Work to be completed:
Starting at the line with "Image resolution: width=772" in it, reproduce each line below through the last one, exactly, and include nothing else.

Data provided Start Marker

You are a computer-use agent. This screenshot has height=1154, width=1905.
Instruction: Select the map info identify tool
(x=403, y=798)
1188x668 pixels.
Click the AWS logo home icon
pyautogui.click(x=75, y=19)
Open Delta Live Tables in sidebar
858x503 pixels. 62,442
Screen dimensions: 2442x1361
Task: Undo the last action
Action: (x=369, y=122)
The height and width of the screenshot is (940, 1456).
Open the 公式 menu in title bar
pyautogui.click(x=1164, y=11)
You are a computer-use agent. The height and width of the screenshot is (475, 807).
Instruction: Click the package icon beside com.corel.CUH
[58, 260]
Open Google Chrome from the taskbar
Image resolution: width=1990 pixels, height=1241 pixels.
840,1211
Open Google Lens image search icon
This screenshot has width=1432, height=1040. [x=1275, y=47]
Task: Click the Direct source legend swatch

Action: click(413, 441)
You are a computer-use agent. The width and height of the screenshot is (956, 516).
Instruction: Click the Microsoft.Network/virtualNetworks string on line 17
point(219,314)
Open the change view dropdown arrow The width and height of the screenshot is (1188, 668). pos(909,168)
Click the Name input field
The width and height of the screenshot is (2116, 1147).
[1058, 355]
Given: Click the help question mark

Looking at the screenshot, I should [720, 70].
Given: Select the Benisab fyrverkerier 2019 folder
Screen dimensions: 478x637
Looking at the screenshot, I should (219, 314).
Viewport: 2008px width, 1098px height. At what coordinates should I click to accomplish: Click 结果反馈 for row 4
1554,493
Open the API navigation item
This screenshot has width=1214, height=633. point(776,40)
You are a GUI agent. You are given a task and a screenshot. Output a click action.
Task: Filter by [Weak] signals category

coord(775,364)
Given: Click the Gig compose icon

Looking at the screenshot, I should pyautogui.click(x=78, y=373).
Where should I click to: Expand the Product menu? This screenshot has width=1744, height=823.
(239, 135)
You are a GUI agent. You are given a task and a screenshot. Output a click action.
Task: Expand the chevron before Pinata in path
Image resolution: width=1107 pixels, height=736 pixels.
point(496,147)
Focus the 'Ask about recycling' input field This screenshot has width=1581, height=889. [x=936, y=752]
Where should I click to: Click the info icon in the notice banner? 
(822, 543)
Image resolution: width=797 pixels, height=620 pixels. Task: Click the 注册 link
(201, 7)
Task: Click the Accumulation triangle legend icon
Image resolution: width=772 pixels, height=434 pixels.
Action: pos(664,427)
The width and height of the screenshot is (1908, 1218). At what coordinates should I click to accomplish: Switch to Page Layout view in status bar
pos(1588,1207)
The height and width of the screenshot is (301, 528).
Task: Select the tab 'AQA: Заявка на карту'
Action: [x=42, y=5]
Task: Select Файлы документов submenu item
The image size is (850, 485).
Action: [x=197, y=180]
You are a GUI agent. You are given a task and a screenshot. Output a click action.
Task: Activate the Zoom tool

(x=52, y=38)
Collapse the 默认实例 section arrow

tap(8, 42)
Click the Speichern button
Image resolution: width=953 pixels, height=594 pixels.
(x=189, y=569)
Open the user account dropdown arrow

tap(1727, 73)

Data provided End Marker

Problem solution:
Image resolution: width=772 pixels, height=434 pixels.
Action: pos(664,427)
The width and height of the screenshot is (1908, 1218). At what coordinates should I click to accomplish: Switch to Page Layout view in status bar
pos(1588,1207)
The height and width of the screenshot is (301, 528).
Task: Select the tab 'AQA: Заявка на карту'
Action: [x=42, y=5]
Task: Select Файлы документов submenu item
The image size is (850, 485).
Action: [x=197, y=180]
You are a GUI agent. You are given a task and a screenshot. Output a click action.
Task: Activate the Zoom tool

(x=52, y=38)
Collapse the 默认实例 section arrow

tap(8, 42)
Click the Speichern button
Image resolution: width=953 pixels, height=594 pixels.
(x=189, y=569)
Open the user account dropdown arrow

tap(1727, 73)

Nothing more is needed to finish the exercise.